● Task statement
Please reproduce exactly the lines that begin the listing below, up to and including the line where "Music (1258, 1015)" occurs.

● Data for this exercise
__________

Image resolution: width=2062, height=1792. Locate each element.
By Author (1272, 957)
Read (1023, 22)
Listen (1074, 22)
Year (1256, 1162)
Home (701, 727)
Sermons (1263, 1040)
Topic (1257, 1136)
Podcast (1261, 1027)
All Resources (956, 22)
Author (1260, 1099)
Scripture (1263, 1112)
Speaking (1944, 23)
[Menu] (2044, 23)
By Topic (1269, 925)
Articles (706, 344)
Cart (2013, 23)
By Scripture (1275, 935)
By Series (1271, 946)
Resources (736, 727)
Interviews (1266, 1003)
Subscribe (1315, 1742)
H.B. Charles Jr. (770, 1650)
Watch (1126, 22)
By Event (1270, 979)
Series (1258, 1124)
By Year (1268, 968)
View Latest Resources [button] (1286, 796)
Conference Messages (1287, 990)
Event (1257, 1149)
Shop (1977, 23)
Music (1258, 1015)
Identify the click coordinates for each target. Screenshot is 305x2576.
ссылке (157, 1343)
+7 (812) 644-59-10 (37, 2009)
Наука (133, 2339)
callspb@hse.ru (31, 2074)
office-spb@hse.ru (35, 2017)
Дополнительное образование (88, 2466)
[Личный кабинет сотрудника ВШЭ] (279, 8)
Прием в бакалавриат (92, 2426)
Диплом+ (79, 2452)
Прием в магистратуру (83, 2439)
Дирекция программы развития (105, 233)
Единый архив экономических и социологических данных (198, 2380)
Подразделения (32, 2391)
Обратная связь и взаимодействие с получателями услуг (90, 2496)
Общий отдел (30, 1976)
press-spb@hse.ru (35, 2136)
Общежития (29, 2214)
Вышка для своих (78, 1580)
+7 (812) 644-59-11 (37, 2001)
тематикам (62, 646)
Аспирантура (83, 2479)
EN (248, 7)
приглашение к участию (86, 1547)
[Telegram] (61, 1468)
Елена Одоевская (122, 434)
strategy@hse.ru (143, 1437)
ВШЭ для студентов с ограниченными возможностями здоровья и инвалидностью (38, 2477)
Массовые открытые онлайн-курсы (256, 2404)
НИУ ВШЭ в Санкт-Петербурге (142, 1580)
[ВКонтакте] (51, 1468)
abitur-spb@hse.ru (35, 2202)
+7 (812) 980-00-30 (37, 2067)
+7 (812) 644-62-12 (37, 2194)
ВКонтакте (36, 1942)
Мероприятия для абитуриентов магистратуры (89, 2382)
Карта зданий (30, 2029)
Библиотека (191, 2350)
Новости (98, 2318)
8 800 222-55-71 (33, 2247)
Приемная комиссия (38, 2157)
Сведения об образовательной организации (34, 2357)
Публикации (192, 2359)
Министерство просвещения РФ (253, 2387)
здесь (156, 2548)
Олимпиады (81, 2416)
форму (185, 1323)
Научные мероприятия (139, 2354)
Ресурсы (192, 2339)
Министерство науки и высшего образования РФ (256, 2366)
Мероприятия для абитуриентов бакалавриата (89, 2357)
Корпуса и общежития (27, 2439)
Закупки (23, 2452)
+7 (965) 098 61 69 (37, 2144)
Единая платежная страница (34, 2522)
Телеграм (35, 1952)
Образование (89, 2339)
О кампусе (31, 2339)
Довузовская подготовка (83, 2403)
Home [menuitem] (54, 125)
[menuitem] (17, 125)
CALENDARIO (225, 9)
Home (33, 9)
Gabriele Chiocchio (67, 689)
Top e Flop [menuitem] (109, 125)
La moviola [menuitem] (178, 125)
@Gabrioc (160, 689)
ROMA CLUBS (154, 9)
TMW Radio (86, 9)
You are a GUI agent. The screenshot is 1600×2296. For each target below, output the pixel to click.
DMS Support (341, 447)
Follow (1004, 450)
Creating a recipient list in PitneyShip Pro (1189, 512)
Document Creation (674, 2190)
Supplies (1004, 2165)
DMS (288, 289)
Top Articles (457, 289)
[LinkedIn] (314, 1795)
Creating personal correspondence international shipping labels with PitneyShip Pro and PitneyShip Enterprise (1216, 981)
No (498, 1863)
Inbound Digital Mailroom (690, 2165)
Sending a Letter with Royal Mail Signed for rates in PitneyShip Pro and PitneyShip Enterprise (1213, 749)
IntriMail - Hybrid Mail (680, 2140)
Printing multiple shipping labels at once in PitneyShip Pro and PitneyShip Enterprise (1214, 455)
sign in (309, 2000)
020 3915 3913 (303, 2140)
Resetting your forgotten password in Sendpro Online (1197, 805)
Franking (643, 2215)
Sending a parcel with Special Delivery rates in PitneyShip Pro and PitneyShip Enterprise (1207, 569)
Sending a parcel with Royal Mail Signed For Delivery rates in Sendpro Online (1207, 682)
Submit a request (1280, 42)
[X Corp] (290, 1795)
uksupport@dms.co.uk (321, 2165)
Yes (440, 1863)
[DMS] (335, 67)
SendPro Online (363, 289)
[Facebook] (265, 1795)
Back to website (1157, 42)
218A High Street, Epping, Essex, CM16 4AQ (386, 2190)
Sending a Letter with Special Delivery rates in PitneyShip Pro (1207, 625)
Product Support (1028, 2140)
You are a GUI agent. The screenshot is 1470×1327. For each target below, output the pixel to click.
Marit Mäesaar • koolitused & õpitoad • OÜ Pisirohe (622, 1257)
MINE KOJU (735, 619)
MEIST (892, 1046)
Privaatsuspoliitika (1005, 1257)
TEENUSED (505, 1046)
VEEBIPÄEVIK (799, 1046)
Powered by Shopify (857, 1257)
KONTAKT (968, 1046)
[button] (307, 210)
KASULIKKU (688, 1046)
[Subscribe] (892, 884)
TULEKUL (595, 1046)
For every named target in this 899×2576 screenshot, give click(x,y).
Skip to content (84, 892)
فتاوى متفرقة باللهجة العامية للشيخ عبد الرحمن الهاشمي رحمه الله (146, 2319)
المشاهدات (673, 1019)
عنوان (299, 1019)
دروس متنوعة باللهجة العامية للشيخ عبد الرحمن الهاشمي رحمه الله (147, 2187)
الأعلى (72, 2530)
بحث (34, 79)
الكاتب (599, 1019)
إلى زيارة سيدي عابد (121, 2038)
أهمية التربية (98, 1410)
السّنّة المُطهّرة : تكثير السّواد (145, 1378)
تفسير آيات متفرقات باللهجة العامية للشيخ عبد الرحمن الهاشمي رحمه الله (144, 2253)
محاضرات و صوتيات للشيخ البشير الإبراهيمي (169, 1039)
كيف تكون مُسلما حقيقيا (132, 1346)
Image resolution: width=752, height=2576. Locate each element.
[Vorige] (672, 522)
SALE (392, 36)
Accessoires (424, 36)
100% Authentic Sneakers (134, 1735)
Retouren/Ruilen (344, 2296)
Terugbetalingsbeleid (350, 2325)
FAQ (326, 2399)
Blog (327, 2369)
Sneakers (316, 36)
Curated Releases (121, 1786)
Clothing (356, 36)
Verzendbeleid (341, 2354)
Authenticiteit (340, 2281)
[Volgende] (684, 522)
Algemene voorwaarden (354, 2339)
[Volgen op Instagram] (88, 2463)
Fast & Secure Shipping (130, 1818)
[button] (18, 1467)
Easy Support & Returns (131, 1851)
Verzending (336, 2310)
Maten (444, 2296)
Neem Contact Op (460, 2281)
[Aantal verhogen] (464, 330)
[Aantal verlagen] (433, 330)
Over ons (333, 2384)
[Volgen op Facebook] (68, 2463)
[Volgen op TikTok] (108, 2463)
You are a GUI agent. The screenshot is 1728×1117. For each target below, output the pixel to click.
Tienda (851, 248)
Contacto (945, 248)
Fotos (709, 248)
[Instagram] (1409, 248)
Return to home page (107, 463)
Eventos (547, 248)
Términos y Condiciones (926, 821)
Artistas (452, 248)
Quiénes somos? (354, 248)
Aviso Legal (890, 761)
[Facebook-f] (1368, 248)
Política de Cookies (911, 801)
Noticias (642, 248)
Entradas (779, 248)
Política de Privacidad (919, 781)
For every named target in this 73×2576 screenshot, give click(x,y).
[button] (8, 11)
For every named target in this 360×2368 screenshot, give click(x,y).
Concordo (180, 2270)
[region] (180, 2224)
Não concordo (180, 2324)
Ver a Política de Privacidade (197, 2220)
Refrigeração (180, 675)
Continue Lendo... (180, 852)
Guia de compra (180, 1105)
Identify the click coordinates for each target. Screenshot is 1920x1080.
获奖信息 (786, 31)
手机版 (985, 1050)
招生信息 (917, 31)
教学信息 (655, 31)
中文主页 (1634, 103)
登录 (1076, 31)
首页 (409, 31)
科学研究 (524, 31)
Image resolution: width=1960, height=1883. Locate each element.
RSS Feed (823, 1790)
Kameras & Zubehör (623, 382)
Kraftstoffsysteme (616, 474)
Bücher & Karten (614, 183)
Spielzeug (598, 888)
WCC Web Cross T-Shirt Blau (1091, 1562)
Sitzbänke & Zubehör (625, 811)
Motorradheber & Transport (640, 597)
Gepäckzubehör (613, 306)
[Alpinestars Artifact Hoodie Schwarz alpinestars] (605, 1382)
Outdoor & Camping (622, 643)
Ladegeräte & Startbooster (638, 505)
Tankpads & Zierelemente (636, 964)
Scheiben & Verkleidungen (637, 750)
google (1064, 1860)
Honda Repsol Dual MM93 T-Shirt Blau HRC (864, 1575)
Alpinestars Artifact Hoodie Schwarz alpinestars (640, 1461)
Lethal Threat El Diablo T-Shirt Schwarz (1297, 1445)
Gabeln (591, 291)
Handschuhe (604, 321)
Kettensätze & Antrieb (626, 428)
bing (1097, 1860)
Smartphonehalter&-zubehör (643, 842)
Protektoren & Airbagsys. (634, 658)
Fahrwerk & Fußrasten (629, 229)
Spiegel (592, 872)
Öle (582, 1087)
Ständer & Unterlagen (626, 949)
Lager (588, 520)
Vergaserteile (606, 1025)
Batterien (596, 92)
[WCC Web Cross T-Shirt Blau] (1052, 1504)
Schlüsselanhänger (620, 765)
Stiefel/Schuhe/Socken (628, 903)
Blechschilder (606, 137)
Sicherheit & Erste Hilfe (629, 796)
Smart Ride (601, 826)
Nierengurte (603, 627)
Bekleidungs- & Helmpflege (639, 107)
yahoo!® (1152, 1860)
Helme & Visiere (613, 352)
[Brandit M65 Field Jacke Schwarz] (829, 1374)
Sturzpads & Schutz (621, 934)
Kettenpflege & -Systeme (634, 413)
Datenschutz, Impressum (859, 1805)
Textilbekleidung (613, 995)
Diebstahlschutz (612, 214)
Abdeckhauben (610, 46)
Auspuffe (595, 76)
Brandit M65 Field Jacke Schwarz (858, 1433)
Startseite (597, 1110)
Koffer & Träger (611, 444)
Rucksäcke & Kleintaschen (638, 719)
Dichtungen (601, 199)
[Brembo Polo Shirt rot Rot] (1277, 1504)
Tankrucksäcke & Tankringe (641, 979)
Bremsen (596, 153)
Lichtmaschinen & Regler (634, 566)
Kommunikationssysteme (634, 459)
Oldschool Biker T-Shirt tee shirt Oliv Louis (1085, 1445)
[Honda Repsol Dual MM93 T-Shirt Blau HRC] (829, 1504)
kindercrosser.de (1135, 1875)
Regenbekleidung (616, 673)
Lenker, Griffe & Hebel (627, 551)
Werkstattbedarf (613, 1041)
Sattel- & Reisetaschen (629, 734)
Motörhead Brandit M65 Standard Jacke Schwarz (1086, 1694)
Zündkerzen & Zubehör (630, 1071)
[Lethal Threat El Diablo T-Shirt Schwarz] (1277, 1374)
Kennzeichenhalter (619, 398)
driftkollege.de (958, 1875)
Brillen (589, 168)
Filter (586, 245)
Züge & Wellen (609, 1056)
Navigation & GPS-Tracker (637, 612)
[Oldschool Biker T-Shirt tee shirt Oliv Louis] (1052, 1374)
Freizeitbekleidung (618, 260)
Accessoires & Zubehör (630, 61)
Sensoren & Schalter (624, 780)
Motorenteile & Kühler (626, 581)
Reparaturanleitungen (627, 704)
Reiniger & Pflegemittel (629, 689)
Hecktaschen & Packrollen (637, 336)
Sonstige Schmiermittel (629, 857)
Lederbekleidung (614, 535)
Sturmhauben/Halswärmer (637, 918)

__________

● Response area
Image resolution: width=2062, height=1792. Locate each element.
By Author (1272, 957)
Read (1023, 22)
Listen (1074, 22)
Year (1256, 1162)
Home (701, 727)
Sermons (1263, 1040)
Topic (1257, 1136)
Podcast (1261, 1027)
All Resources (956, 22)
Author (1260, 1099)
Scripture (1263, 1112)
Speaking (1944, 23)
[Menu] (2044, 23)
By Topic (1269, 925)
Articles (706, 344)
Cart (2013, 23)
By Scripture (1275, 935)
By Series (1271, 946)
Resources (736, 727)
Interviews (1266, 1003)
Subscribe (1315, 1742)
H.B. Charles Jr. (770, 1650)
Watch (1126, 22)
By Event (1270, 979)
Series (1258, 1124)
By Year (1268, 968)
View Latest Resources [button] (1286, 796)
Conference Messages (1287, 990)
Event (1257, 1149)
Shop (1977, 23)
Music (1258, 1015)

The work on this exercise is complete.